Records from a dataset:
<<<<
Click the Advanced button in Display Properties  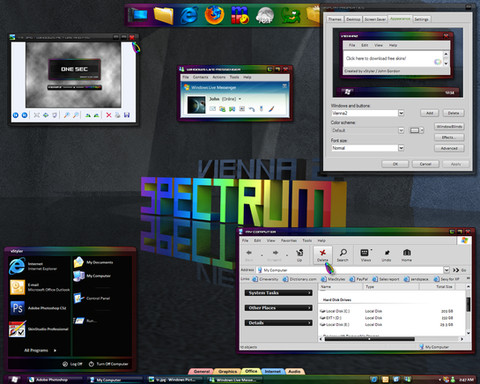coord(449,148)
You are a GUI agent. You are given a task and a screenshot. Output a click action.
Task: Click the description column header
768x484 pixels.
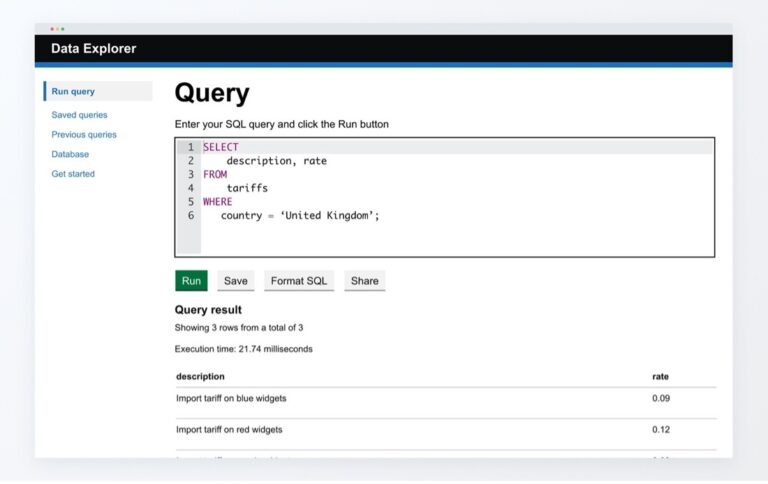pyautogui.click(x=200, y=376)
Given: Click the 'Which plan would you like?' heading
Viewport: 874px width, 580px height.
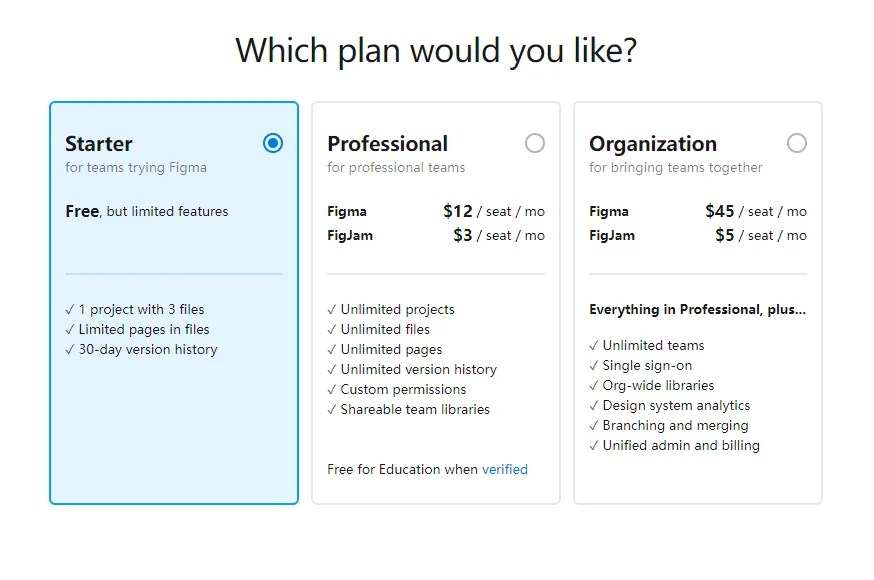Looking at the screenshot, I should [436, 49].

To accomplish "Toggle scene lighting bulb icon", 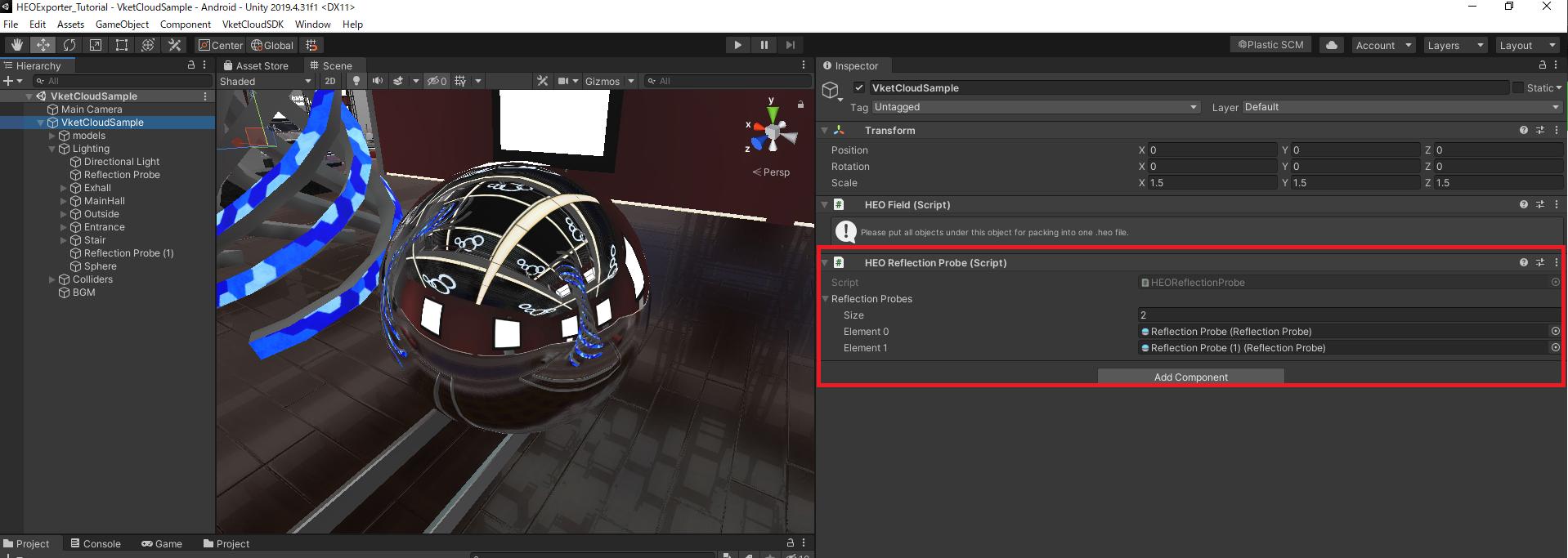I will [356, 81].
>>>>
<<<<
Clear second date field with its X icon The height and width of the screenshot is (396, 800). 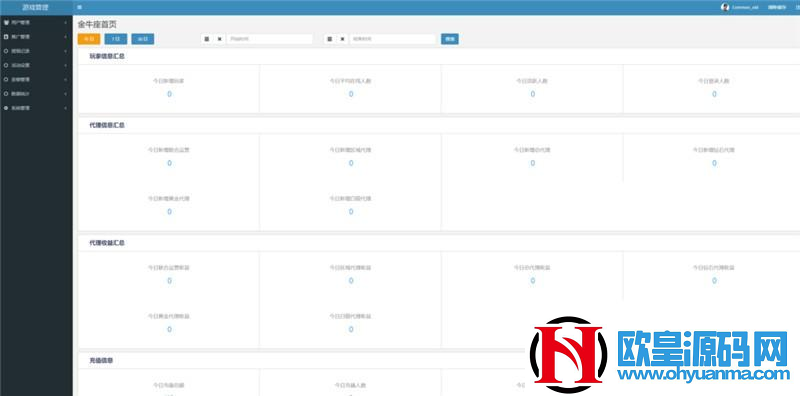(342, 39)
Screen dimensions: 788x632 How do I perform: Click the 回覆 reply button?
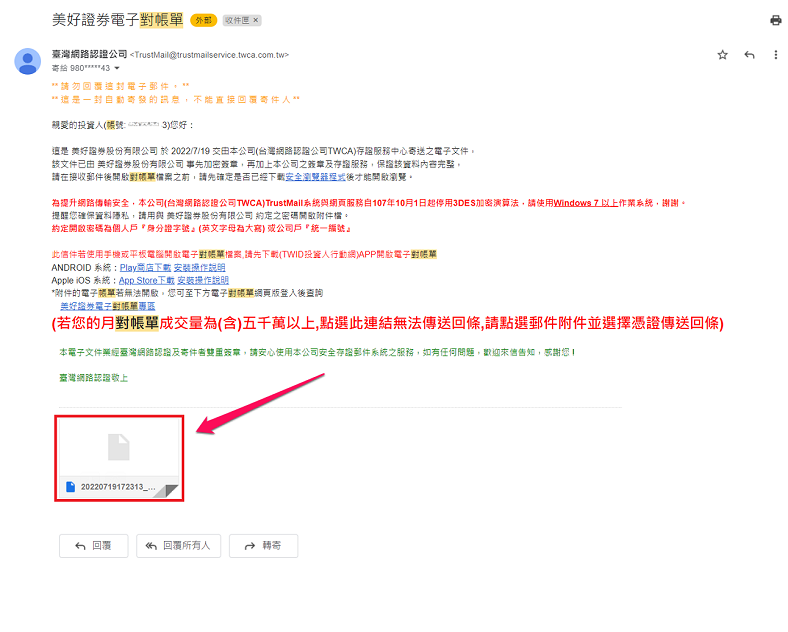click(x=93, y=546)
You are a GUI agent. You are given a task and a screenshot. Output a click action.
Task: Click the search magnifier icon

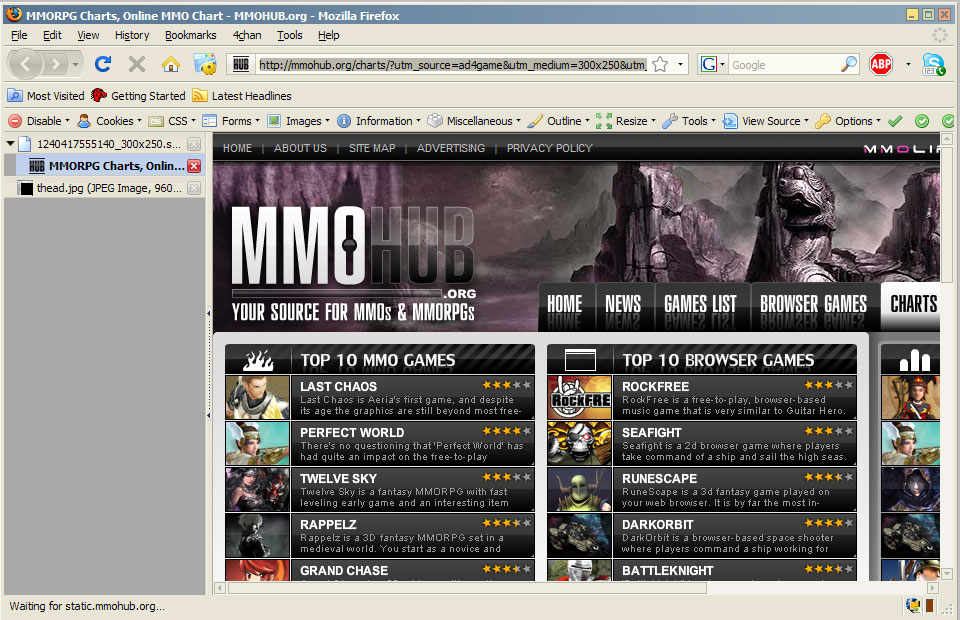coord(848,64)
>>>>
<<<<
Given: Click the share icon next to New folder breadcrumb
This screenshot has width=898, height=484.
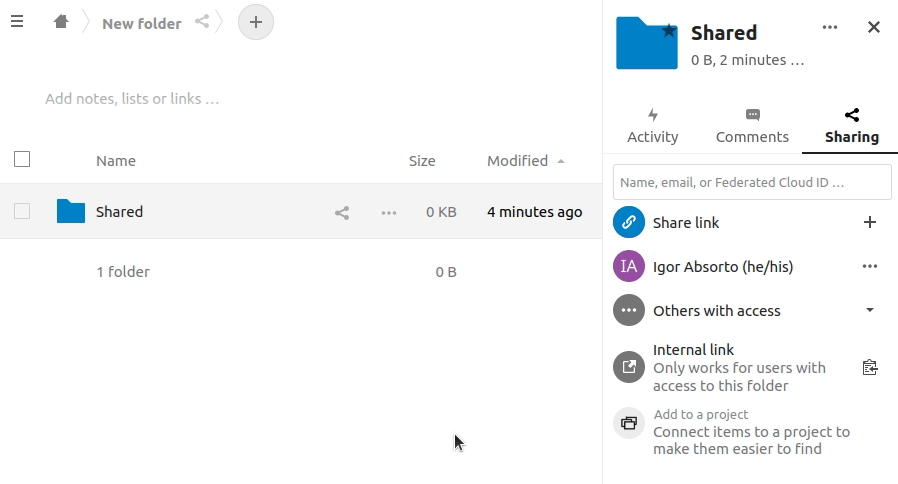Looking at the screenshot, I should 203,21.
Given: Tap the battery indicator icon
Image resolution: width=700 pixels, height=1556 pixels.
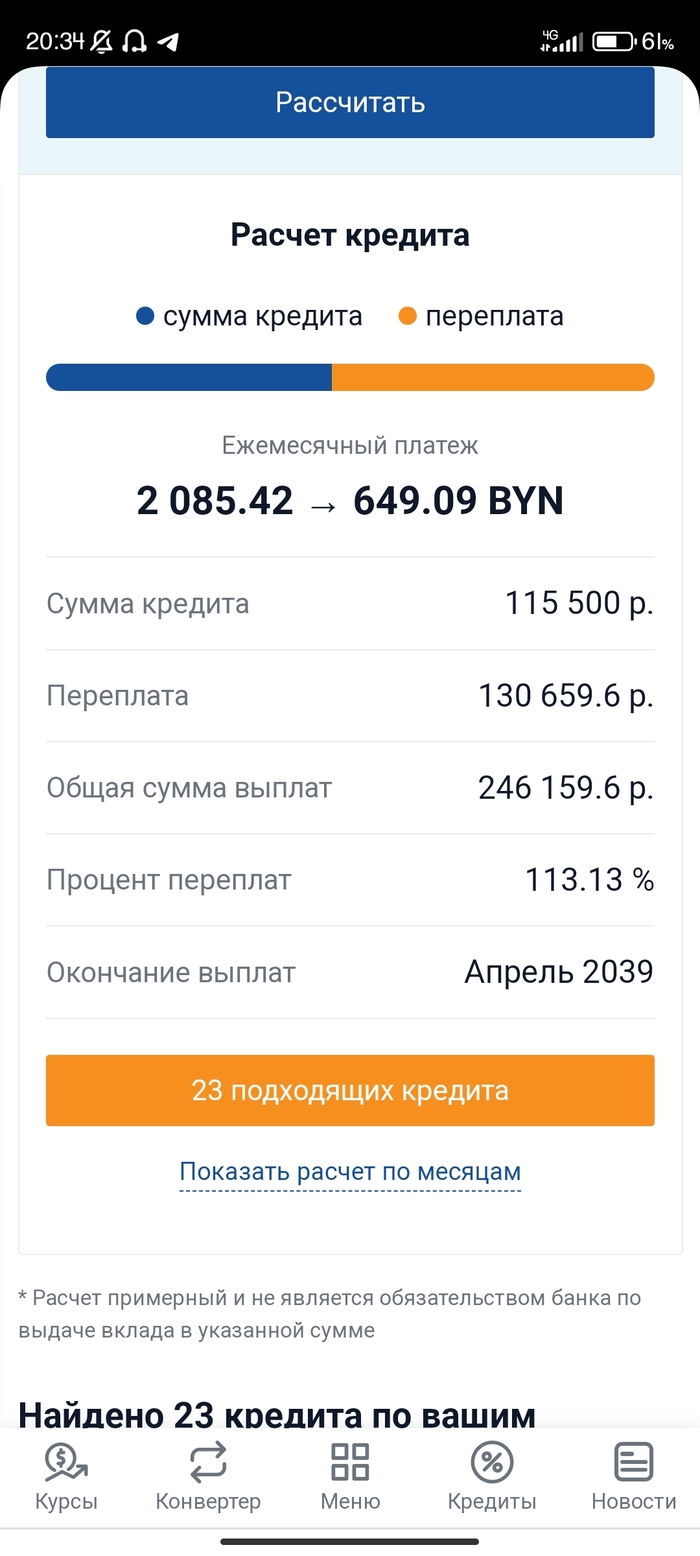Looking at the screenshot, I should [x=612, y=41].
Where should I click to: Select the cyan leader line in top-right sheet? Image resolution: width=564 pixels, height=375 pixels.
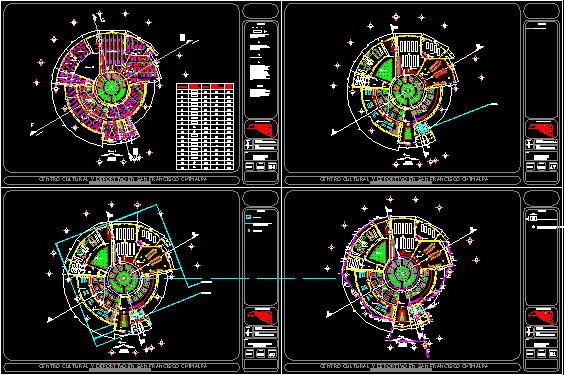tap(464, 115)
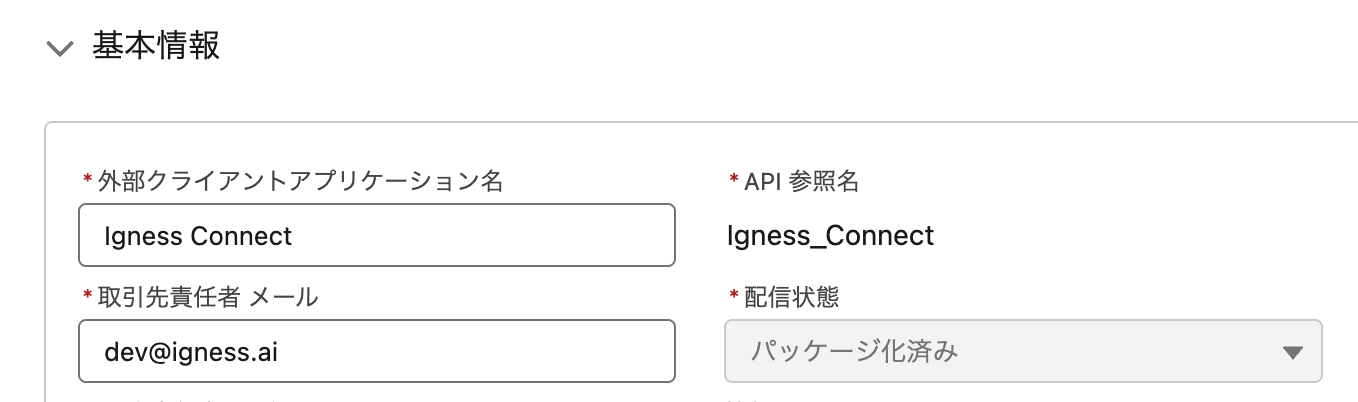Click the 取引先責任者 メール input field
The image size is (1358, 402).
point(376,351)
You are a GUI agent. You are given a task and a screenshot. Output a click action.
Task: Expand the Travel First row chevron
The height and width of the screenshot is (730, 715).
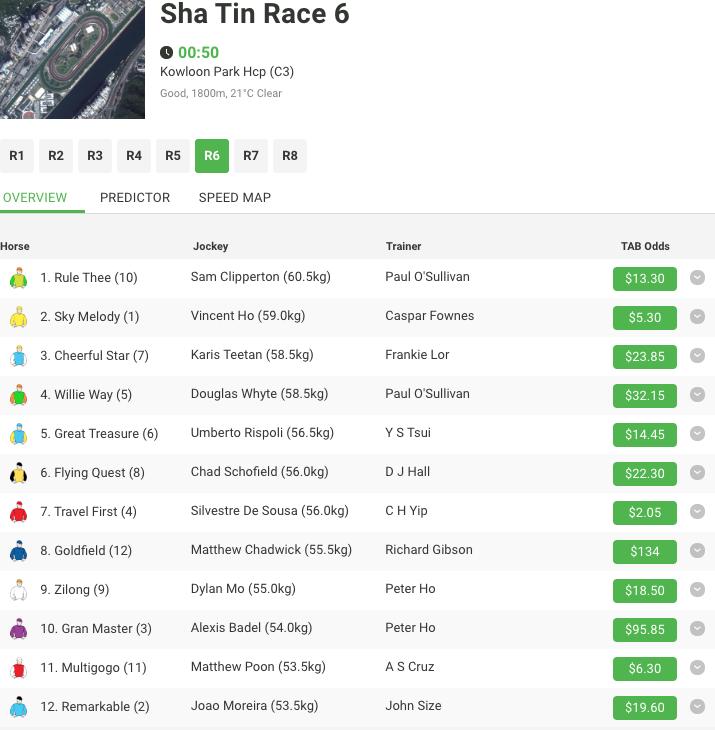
>>>>
Would you print, exactly as written, every line above from the one holding "Task: Expand the Travel First row chevron" through the one holding "The height and width of the screenshot is (730, 715).", with both included and no other lines?

Task: Expand the Travel First row chevron
The height and width of the screenshot is (730, 715).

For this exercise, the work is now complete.